═════ Given entries ═════

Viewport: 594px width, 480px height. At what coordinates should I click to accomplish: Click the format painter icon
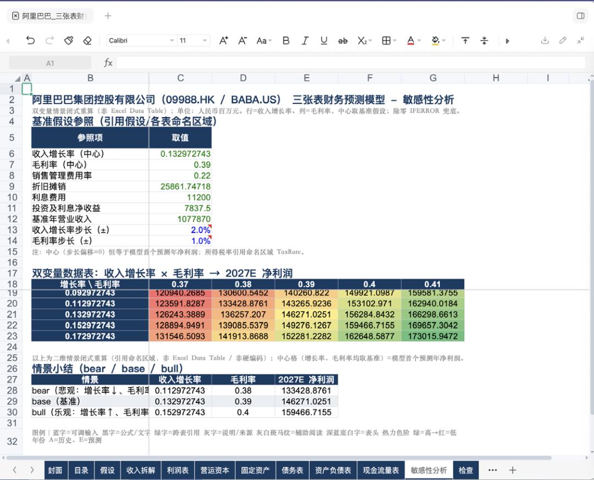(x=69, y=41)
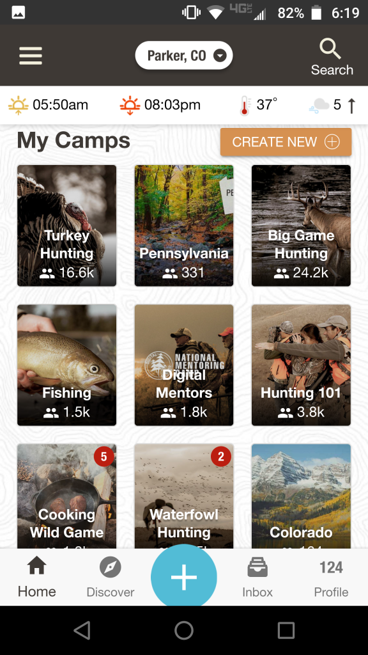The image size is (368, 655).
Task: Tap the blue plus button
Action: pos(184,576)
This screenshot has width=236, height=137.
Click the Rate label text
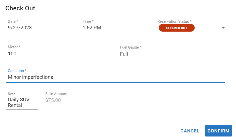(12, 94)
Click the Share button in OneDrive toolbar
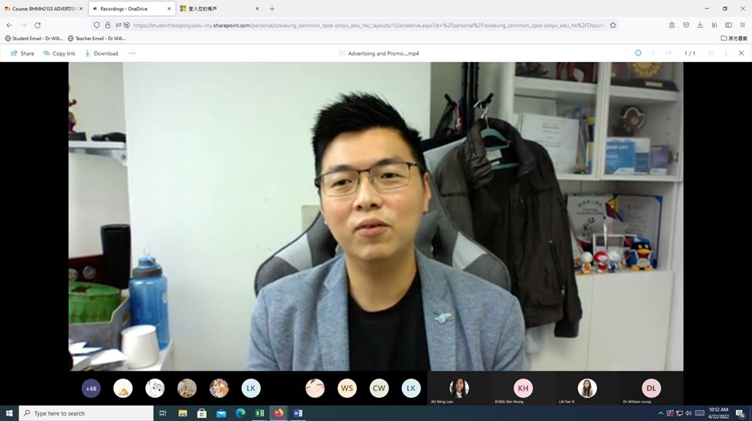The image size is (752, 421). tap(22, 53)
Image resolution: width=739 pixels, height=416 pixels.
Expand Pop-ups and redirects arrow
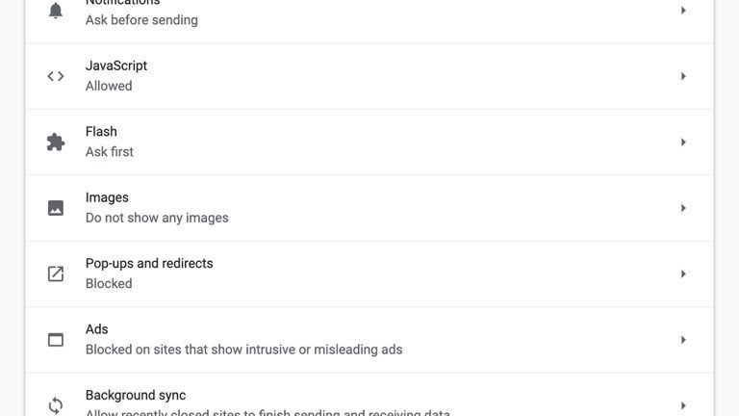point(683,274)
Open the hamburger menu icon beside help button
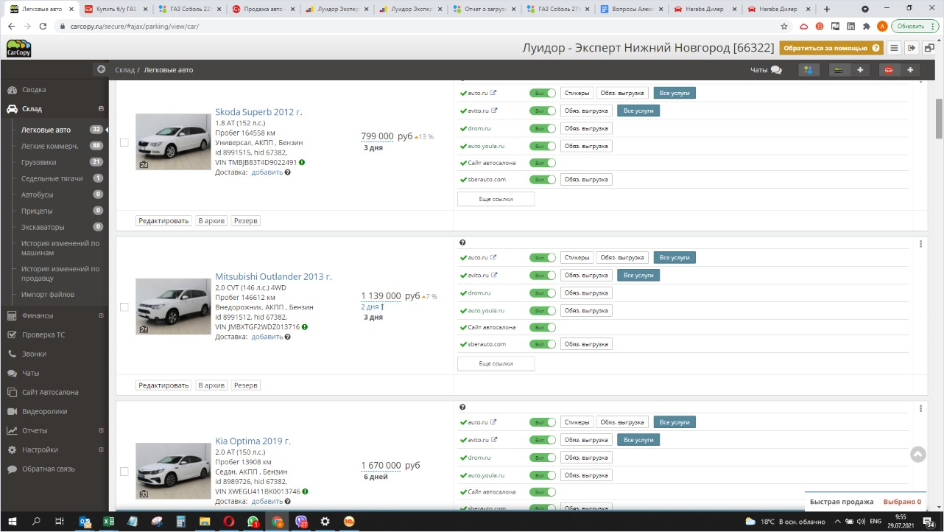The height and width of the screenshot is (532, 944). tap(894, 48)
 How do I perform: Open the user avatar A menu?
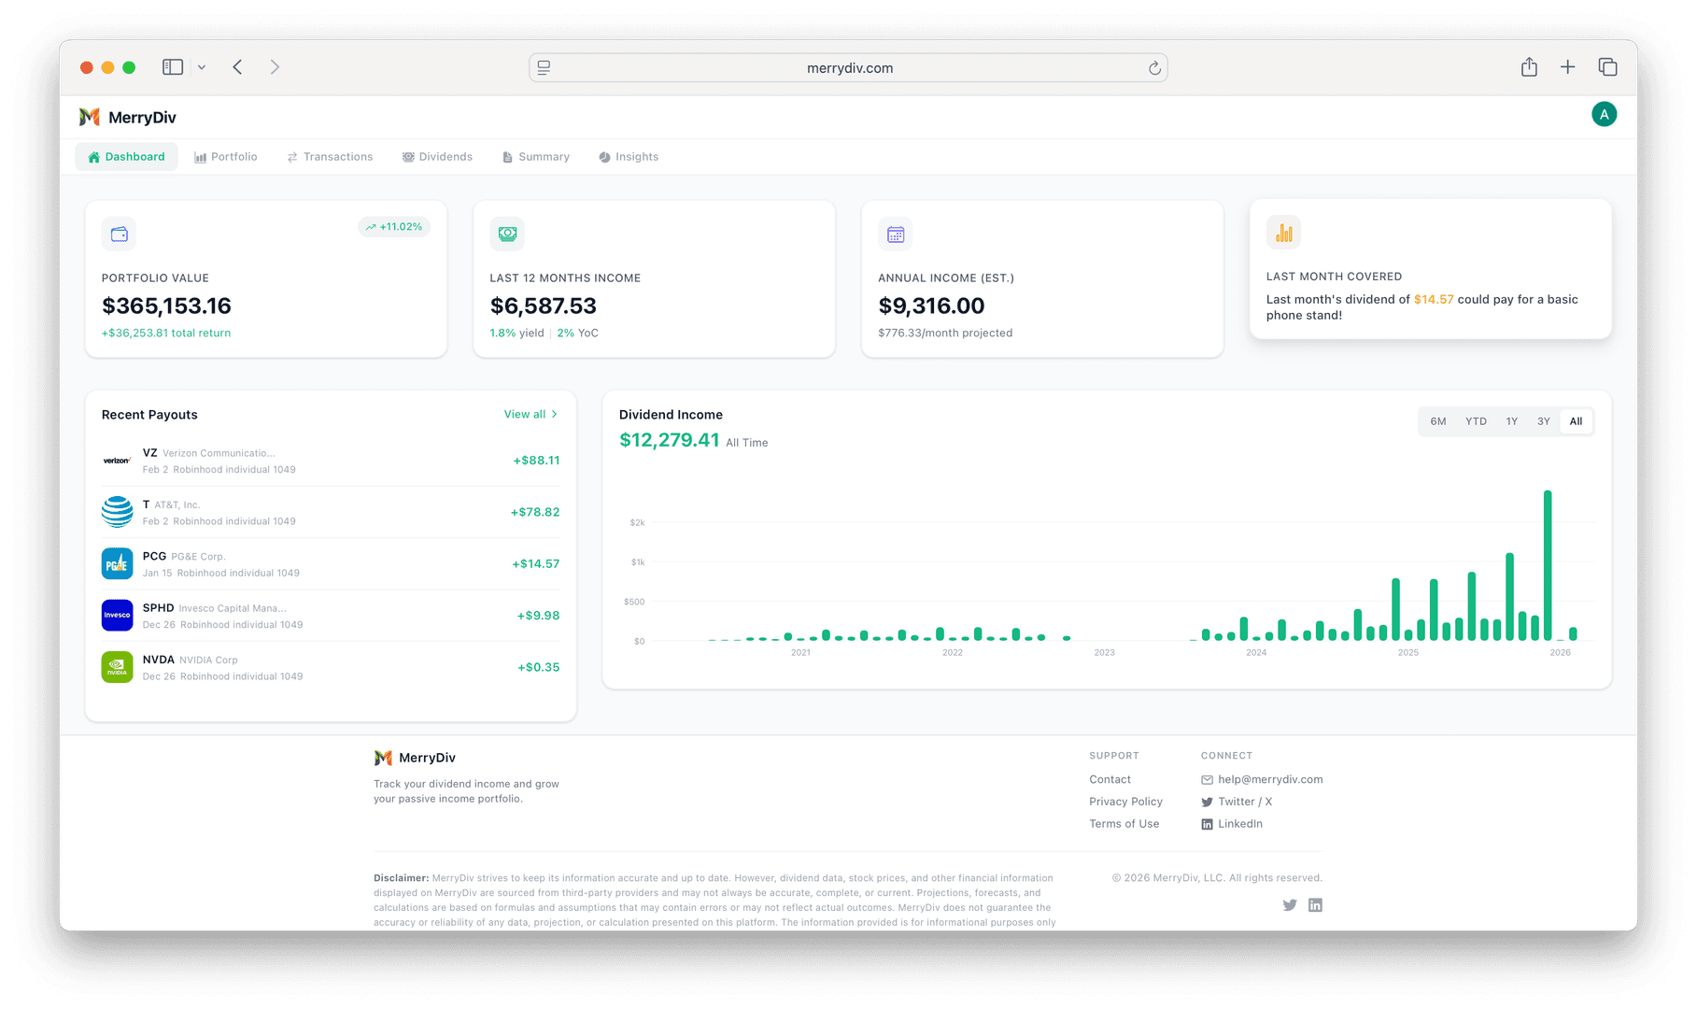click(x=1604, y=115)
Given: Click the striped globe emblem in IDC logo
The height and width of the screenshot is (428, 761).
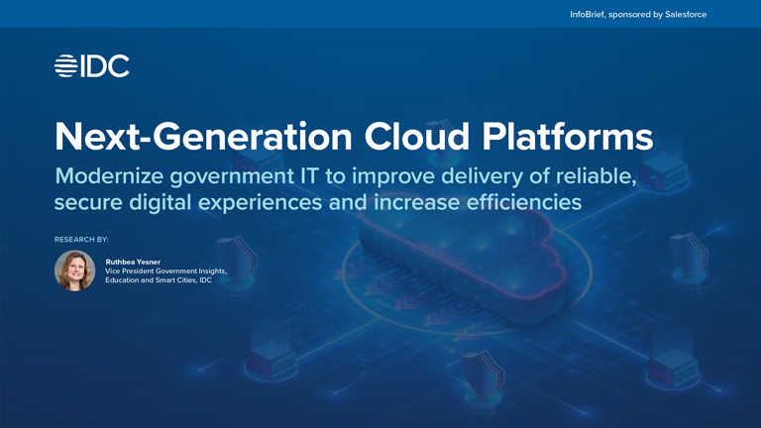Looking at the screenshot, I should pos(66,66).
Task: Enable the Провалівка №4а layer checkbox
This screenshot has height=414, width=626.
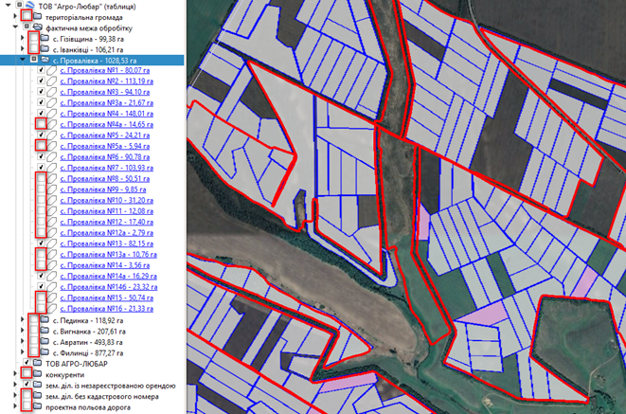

═════

**The task**
Everything in the listing, except its images, should be set down exactly.

**Task result**
Viewport: 594px width, 480px height. At what coordinates should I click to accomplish: Click the format painter icon
(x=69, y=41)
The image size is (368, 655).
Task: Tap the blue plus button
Action: pos(184,576)
This screenshot has width=236, height=137.
Click the Rate label text
(12, 94)
Click the Share button in OneDrive toolbar
The image size is (752, 421). tap(22, 53)
Image resolution: width=739 pixels, height=416 pixels.
Expand Pop-ups and redirects arrow
point(683,274)
Open the hamburger menu icon beside help button
The height and width of the screenshot is (532, 944). tap(894, 48)
 How do I perform: Open the user avatar A menu?
click(x=1604, y=115)
Given: Click the striped globe emblem in IDC logo
The height and width of the screenshot is (428, 761).
Looking at the screenshot, I should pos(66,66).
Task: Enable the Провалівка №4а layer checkbox
This screenshot has height=414, width=626.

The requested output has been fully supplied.